Task item → Copy out every line holding the string "each" from the records below.

Data for analysis →
• • • • • • •
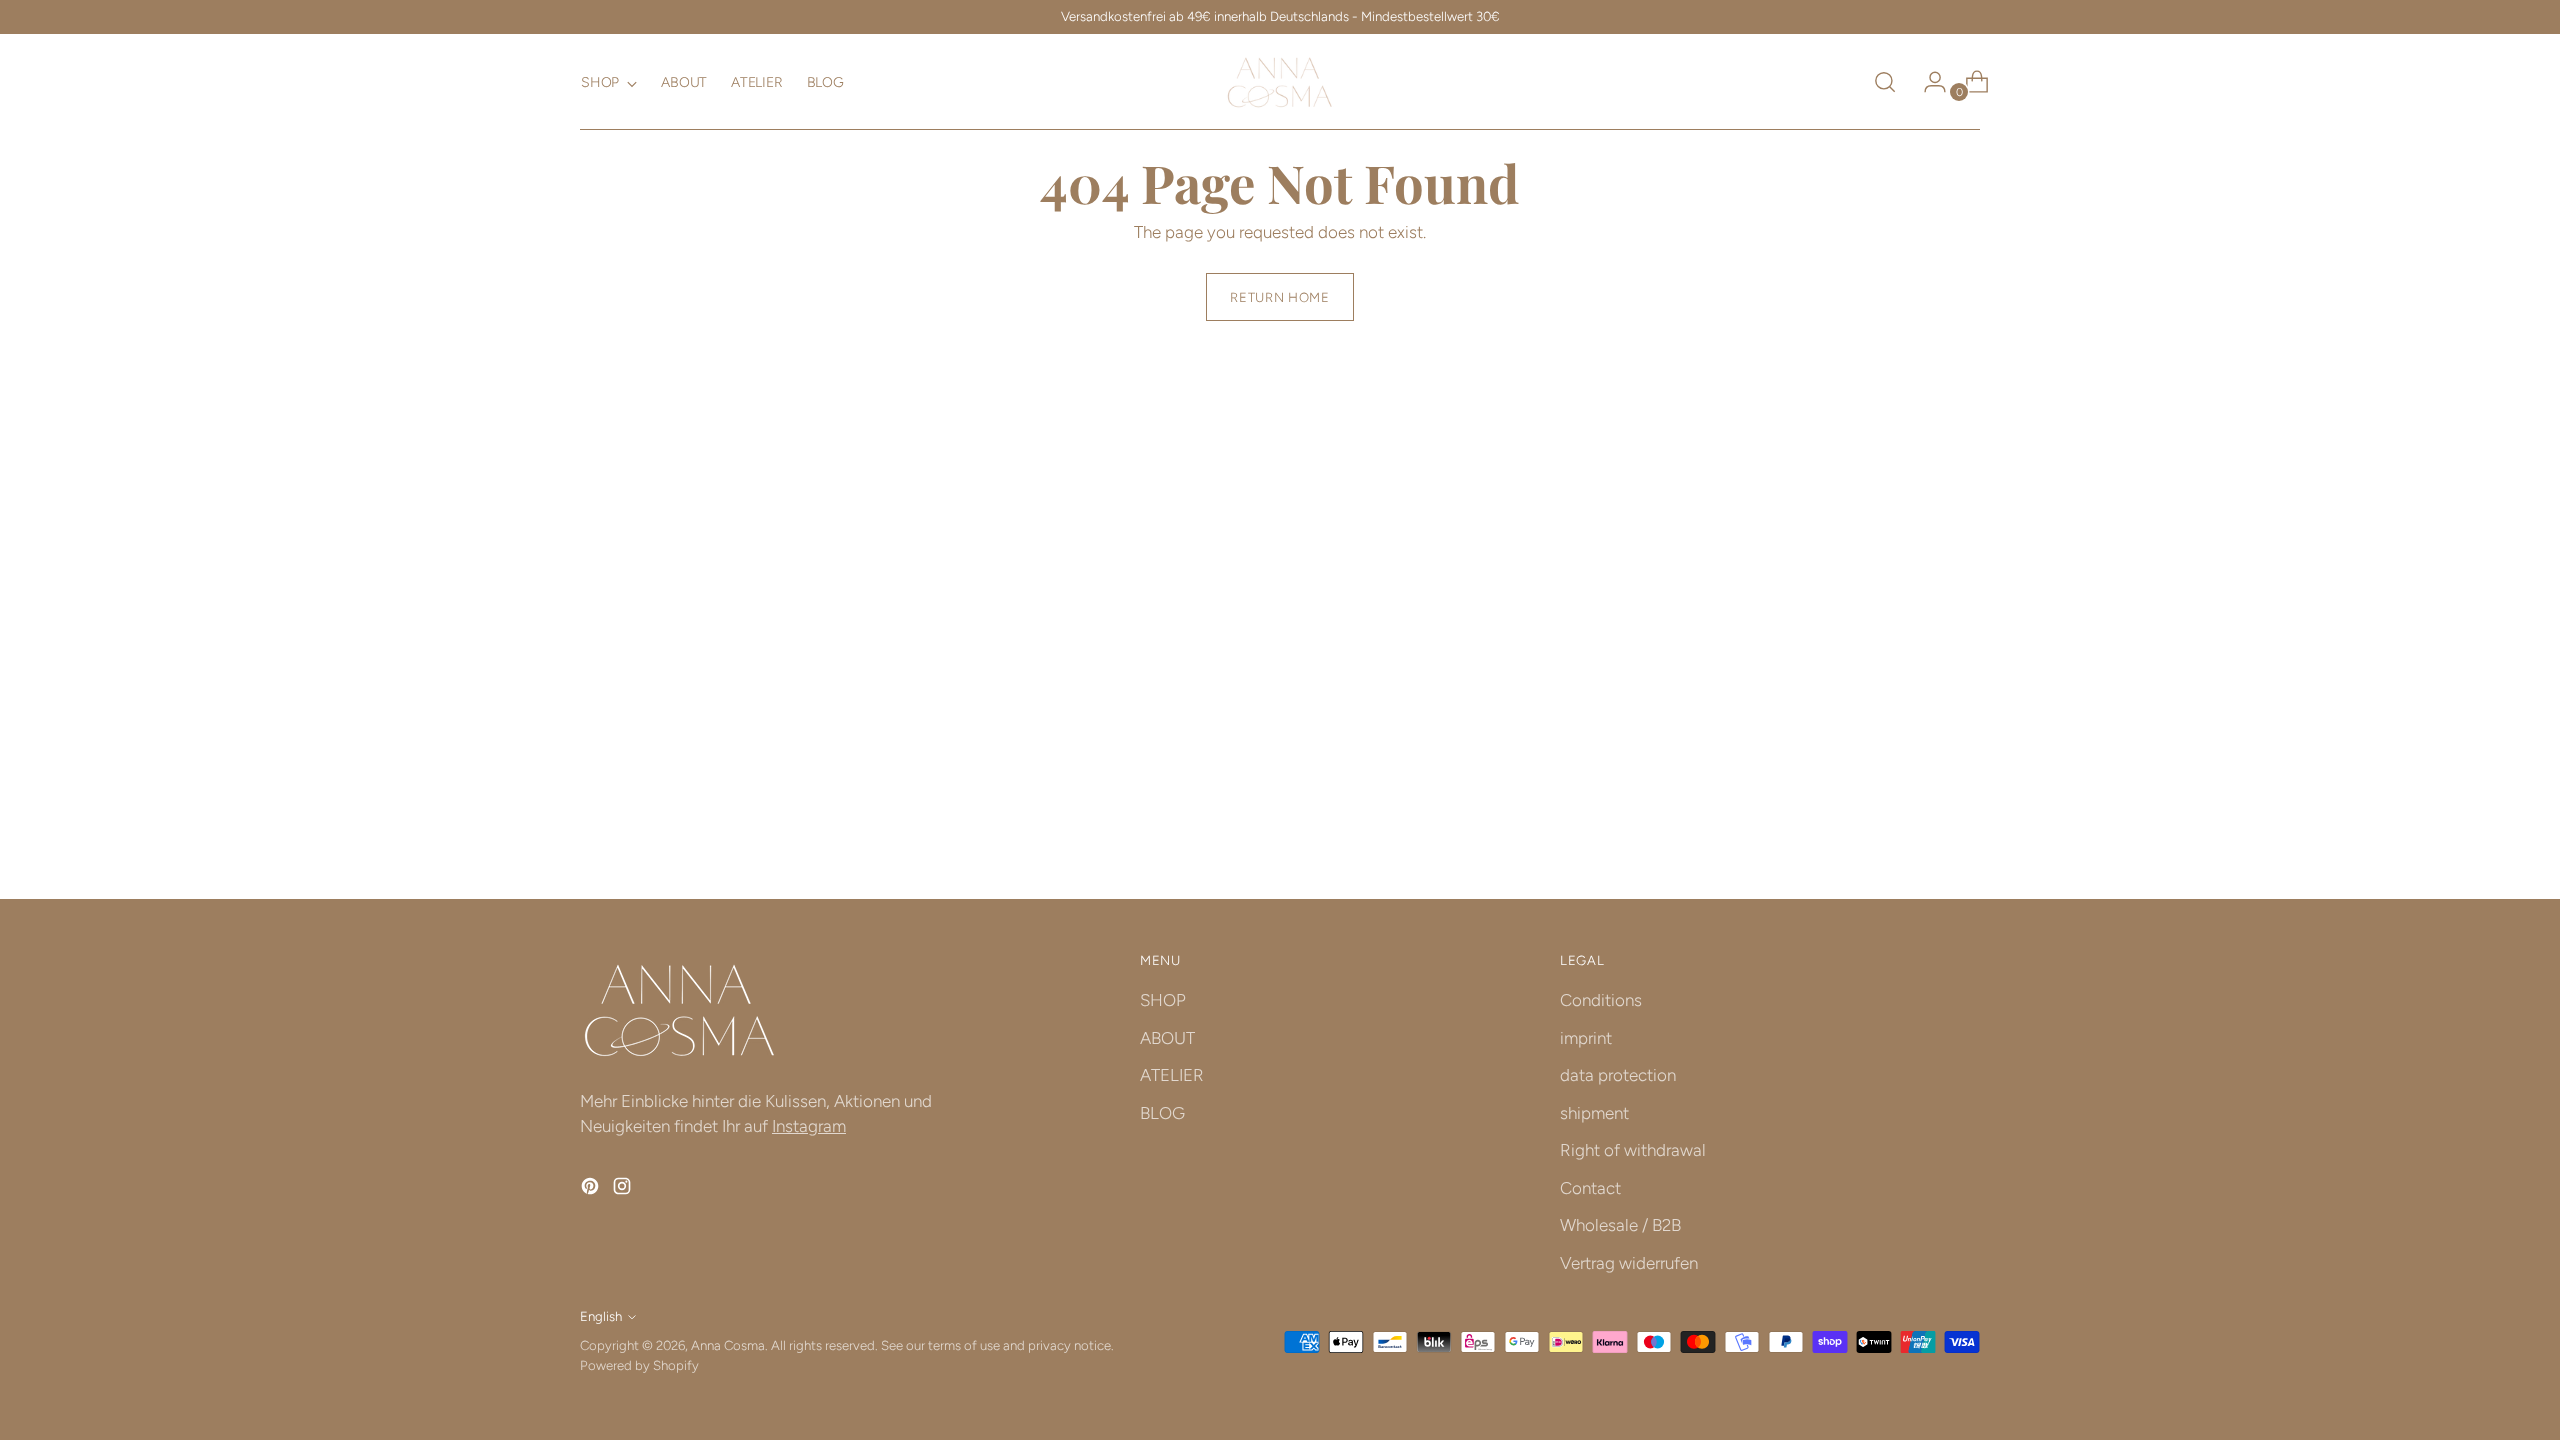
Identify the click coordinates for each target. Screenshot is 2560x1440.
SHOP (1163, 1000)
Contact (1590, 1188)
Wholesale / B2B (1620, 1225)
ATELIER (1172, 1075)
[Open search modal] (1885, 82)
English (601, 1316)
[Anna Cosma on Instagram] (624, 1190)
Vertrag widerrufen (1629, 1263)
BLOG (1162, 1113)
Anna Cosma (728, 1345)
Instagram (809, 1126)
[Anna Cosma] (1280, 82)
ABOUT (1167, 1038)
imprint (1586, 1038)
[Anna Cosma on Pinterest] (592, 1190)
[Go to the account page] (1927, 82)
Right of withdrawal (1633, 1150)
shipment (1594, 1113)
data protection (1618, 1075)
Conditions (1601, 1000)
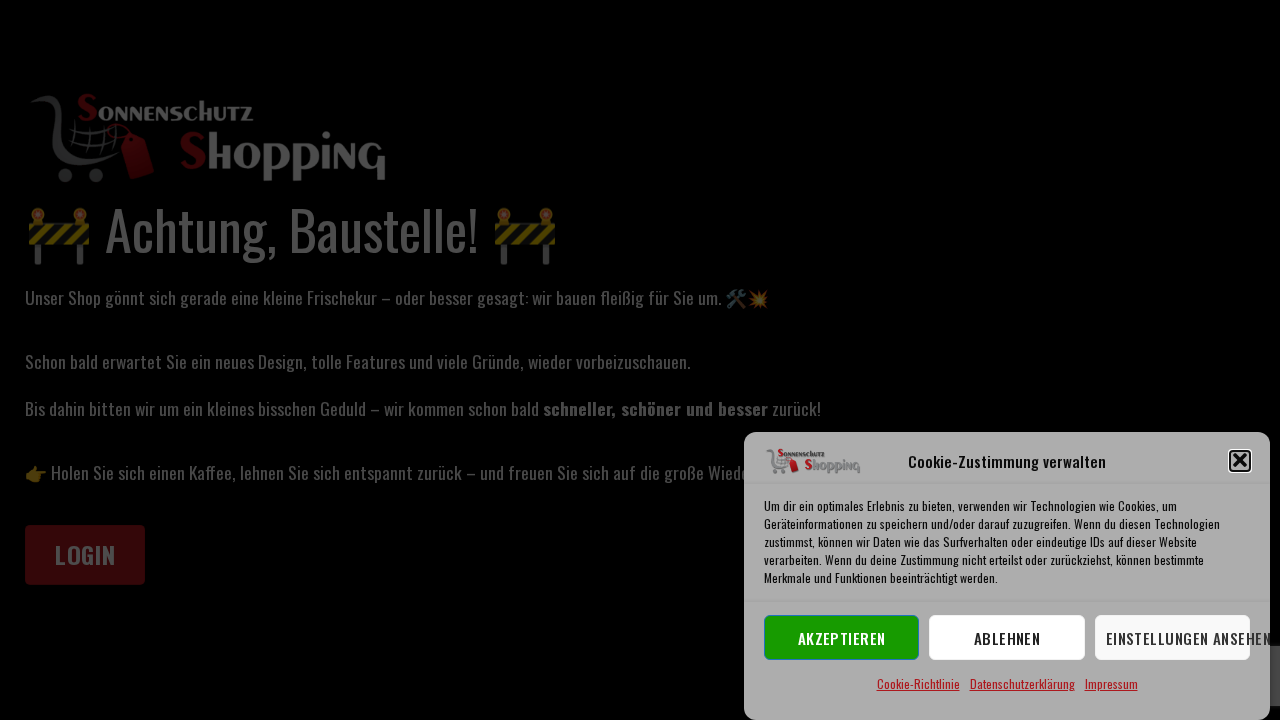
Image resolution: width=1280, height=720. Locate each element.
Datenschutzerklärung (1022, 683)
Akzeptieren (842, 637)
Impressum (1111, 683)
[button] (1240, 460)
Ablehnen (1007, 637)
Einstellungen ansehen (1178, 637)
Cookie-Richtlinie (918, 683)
• • • • • • •
Task result →
Identify the click coordinates for each target. Screenshot is 2560x1440.
Image resolution: width=1280, height=720. Locate each element.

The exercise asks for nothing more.